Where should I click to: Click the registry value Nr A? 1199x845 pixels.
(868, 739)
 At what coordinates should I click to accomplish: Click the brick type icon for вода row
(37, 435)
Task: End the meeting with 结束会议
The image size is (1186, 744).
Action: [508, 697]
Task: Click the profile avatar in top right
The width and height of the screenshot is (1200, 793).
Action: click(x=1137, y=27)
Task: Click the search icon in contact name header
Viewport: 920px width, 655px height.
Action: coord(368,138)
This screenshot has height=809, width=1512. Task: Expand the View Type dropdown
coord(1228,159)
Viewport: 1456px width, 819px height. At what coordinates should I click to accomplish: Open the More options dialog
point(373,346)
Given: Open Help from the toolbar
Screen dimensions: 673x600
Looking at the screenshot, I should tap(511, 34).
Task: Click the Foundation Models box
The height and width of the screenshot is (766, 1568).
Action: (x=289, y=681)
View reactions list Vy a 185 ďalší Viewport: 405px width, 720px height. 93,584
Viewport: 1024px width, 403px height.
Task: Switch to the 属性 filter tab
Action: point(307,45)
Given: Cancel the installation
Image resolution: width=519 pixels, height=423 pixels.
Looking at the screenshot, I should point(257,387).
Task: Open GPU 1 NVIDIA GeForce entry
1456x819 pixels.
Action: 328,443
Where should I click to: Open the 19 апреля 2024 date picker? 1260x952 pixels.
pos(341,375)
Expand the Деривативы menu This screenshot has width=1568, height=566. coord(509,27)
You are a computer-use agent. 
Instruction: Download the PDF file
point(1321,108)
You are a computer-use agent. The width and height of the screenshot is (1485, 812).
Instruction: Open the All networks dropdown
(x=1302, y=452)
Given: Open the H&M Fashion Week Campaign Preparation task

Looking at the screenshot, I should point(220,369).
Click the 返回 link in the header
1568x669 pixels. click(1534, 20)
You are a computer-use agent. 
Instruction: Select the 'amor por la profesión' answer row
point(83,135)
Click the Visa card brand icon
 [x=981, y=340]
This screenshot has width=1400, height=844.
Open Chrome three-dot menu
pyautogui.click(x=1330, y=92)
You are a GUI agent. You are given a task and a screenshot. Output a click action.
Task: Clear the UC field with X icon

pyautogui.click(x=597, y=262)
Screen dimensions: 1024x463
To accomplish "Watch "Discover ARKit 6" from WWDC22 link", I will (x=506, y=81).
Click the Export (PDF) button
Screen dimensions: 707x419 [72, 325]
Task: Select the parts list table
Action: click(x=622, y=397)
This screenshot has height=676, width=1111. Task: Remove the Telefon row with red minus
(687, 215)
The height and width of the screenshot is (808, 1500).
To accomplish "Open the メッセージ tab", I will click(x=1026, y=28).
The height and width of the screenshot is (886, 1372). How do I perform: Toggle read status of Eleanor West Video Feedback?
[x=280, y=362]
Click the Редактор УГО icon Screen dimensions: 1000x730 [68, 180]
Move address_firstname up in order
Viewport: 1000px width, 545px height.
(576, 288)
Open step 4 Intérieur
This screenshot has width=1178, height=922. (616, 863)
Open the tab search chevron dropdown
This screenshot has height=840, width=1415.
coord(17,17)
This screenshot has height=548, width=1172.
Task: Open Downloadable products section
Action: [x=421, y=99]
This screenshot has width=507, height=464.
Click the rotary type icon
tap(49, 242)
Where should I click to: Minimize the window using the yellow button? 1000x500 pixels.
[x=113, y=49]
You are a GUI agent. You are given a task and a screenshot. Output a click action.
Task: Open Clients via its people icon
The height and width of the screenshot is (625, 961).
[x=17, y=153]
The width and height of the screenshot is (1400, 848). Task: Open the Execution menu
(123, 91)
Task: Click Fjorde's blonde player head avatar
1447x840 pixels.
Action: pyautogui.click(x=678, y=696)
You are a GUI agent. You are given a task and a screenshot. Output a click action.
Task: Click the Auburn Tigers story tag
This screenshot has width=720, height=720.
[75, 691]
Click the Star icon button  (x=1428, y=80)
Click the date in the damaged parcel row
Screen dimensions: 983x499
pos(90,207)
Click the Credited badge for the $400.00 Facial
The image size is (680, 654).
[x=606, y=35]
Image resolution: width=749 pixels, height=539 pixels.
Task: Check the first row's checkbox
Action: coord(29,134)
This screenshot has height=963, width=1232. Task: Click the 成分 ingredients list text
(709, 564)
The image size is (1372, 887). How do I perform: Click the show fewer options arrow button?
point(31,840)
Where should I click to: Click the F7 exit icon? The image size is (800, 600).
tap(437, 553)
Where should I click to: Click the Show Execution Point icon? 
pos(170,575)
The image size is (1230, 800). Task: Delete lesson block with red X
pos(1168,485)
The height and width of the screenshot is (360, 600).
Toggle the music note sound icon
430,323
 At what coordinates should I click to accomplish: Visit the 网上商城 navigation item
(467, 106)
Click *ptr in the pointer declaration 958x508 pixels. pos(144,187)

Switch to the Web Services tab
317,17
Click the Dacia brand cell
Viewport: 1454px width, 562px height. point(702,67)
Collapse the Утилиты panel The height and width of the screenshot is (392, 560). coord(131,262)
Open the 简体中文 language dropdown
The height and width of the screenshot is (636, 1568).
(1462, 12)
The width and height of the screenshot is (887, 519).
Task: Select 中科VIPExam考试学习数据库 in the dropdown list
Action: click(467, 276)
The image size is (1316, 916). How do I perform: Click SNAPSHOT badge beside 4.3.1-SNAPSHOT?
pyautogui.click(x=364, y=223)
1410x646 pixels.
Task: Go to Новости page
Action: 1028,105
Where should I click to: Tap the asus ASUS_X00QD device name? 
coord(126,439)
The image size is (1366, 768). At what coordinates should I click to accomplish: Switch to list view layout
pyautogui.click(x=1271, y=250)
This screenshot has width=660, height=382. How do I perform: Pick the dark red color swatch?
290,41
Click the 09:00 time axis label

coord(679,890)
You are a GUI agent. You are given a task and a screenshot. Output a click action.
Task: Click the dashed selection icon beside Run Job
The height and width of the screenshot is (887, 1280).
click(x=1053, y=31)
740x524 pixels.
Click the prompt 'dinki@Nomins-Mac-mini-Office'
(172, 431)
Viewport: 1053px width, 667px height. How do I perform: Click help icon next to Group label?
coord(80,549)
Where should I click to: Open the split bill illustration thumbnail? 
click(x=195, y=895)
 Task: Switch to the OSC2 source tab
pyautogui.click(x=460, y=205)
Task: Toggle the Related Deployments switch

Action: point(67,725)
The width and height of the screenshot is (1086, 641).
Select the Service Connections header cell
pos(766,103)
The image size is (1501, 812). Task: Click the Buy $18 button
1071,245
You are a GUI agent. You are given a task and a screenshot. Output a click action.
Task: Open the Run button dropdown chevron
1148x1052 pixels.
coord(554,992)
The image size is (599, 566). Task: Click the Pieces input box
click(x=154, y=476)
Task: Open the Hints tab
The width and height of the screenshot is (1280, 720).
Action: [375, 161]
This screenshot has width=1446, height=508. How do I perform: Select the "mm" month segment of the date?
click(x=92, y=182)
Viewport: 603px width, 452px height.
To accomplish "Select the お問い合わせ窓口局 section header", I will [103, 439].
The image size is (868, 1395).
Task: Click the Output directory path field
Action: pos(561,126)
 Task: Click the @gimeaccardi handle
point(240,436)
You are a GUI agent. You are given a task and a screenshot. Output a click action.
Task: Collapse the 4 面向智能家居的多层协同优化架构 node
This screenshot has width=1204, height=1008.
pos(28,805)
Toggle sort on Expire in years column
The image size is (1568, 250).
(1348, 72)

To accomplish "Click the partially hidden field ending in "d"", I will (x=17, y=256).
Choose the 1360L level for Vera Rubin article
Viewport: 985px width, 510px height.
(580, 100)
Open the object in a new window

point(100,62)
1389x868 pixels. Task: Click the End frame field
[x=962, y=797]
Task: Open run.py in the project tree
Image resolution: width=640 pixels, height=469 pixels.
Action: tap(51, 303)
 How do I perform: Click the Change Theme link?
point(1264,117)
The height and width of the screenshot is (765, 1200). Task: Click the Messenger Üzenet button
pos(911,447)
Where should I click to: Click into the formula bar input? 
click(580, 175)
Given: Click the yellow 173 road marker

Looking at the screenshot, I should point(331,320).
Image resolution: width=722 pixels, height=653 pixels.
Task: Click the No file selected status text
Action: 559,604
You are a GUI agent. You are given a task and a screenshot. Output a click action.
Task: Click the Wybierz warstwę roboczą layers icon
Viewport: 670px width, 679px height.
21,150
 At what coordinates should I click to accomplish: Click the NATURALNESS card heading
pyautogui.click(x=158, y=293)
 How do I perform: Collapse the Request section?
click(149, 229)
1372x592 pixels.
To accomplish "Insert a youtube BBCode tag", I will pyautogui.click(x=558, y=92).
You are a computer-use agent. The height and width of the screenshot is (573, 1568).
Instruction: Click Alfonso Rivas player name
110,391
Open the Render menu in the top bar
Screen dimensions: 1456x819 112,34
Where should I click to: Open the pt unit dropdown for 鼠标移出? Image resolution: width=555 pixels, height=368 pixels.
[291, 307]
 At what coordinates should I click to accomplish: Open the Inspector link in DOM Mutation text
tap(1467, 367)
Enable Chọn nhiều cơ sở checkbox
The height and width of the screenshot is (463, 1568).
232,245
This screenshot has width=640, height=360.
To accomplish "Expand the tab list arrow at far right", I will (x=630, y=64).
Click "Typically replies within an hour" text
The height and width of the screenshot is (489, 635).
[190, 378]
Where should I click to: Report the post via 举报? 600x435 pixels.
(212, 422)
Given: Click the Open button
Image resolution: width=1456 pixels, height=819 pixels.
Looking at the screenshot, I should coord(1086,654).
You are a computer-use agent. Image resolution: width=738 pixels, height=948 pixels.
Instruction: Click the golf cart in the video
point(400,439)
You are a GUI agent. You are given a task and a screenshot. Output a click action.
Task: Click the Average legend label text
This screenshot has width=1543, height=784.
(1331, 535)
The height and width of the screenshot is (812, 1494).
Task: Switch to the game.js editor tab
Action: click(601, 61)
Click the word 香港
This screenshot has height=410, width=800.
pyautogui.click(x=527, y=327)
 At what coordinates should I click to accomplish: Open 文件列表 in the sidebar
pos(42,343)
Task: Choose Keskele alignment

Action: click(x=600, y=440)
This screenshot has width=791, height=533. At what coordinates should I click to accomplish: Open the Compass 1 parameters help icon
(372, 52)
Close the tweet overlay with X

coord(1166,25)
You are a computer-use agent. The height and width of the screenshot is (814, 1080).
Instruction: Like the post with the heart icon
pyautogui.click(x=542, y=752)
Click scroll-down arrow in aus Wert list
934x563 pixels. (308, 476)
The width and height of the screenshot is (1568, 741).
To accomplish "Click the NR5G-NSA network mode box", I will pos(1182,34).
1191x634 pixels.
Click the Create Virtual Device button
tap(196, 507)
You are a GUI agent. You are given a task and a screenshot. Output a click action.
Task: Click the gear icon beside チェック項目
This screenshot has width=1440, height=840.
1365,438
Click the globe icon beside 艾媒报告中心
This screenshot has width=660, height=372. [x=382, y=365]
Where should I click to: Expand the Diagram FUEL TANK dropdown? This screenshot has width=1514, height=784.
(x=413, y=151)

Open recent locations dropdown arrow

To be done:
Please output as a JSON list of strings, one per line with blank lines omitted, the lines starting with the one that contains "Task: Click the profile avatar in top right" and going on through the one that contains "(x=1302, y=452)". Include only those lines.

Written answer:
[
  "Task: Click the profile avatar in top right",
  "The width and height of the screenshot is (1200, 793).",
  "Action: click(x=1137, y=27)",
  "Task: Click the search icon in contact name header",
  "Viewport: 920px width, 655px height.",
  "Action: coord(368,138)",
  "This screenshot has height=809, width=1512. Task: Expand the View Type dropdown",
  "coord(1228,159)",
  "Viewport: 1456px width, 819px height. At what coordinates should I click to accomplish: Open the More options dialog",
  "point(373,346)",
  "Given: Open Help from the toolbar",
  "Screen dimensions: 673x600",
  "Looking at the screenshot, I should tap(511, 34).",
  "Task: Click the Foundation Models box",
  "The height and width of the screenshot is (766, 1568).",
  "Action: (x=289, y=681)",
  "View reactions list Vy a 185 ďalší Viewport: 405px width, 720px height. 93,584",
  "Viewport: 1024px width, 403px height.",
  "Task: Switch to the 属性 filter tab",
  "Action: point(307,45)",
  "Given: Cancel the installation",
  "Image resolution: width=519 pixels, height=423 pixels.",
  "Looking at the screenshot, I should point(257,387).",
  "Task: Open GPU 1 NVIDIA GeForce entry",
  "1456x819 pixels.",
  "Action: 328,443",
  "Where should I click to: Open the 19 апреля 2024 date picker? 1260x952 pixels.",
  "pos(341,375)",
  "Expand the Деривативы menu This screenshot has width=1568, height=566. coord(509,27)",
  "You are a computer-use agent. ",
  "Instruction: Download the PDF file",
  "point(1321,108)",
  "You are a computer-use agent. The width and height of the screenshot is (1485, 812).",
  "Instruction: Open the All networks dropdown",
  "(x=1302, y=452)"
]